--- Selected excerpt ---

+--

AlexeyAB · 2018-02-25T13:26:29Z

@VanitarNordic There are positive and negative points here for each case: #232 (comment)

original Darknet: (+) keep aspect ratio, (-) has the smallest size of object - this further worsens the detection of small objects
OpenCV-dnn-Yolo: (+) keep aspect ratio, (-) removes part of the image - you will not be able to detect objects at the edges of the image
this Darknet repo: (+) object has the biggest size, (-) does not keep aspect ratio - If the sizes of the images in training and detection datasets are very different, then the accuracy will be reduced

Because I train my models on training dataset with the same image size (1280x720 or 1920x1080) as sizes of detection dataset, then I shouldn't keep aspect ratio, so for me the best option is to use this Darknet repository with the maximum object size.

MyVanitar · 2018-02-25T13:35:18Z

Okay, therefore this Darknet Repo does not keep the aspect ratio. I think it is the same with SSD.
if I pad the image to build a correct fraction or multiplication of 416, then is it good (for this repo)?

AlexeyAB · 2018-02-25T14:17:30Z

@VanitarNordic

if I pad the image to build a correct fraction or multiplication of 416, then is it good (for this repo)?

Do you mean, that you will do as in original Darknet, but by yourself? It will keep aspect ratio, but you will have the smallest size of object. If you have small object - then this is bad idea. But if you have big objects, but all your images has different size - then this is good idea.

MyVanitar · 2018-02-25T14:43:50Z

Do you mean, that you will do as in original Darknet, but by yourself?

By doing it myself outside before starting the training, You said this repo does not keep the aspect ratio, therefore I want to do the padding outside to make a correct fraction or multiplication of 416 for all images, by the padding method. Therefore even if the network does not keep the aspect ratio, but because of the correct numbers, then the object will not have un-normal shapes.

saihv · 2018-02-26T03:37:34Z

@AlexeyAB

Thanks a lot for the detailed reply! I will note your suggestions. Replies:

Did you get IoU using darknet map or darknet recall command?

I used darknet recall. But the 50% IoU I mentioned was on the test dataset, not validation. Validation IoU (the last line in the output) was about 65% IIRC.

What width= height= params do you use in the cfg-file?

As of now, just the defaults: 416x416.

What learning_rate, steps, scales and decay do you use?

momentum=0.9
decay=0.0005

learning_rate=0.001
policy=steps
steps=-1,100,80000,100000
scales=.1,10,.1,.1

saihv · 2018-05-08T17:58:08Z

@AlexeyAB

Thanks a lot for the tips! The one that made the biggest difference was using 640x352 with random=0. Strangely, regenerating the anchors actually reduced the IoU (and map). Is this possible?

+--

--- Record list ---
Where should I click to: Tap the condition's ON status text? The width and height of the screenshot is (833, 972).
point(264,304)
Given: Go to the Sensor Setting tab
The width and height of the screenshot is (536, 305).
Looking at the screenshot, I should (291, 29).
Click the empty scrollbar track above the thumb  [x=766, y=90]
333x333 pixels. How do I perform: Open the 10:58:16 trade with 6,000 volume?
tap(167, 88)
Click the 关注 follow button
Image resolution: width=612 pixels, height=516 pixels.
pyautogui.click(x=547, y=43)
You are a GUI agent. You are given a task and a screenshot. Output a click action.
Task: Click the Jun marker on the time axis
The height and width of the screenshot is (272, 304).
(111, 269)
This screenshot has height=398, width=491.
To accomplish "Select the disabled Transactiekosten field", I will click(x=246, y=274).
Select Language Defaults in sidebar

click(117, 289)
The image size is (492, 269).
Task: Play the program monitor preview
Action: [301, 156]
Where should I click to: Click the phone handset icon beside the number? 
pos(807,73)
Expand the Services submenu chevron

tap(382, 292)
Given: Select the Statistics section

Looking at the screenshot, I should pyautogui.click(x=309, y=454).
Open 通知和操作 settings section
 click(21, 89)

+--

--- Task requirements ---
[A] In the Darknet forum thread, which change does saihv say made the biggest difference?
[B] Pick out every line of the entries that contains the string "Where", treating case as significant.
The Darknet forum thread and the entries have nothing to do with each other.

--- Task-by-task results ---
[A] Using 640x352 with random=0.

[B]
Where should I click to: Tap the condition's ON status text? The width and height of the screenshot is (833, 972).
Where should I click to: Click the phone handset icon beside the number? 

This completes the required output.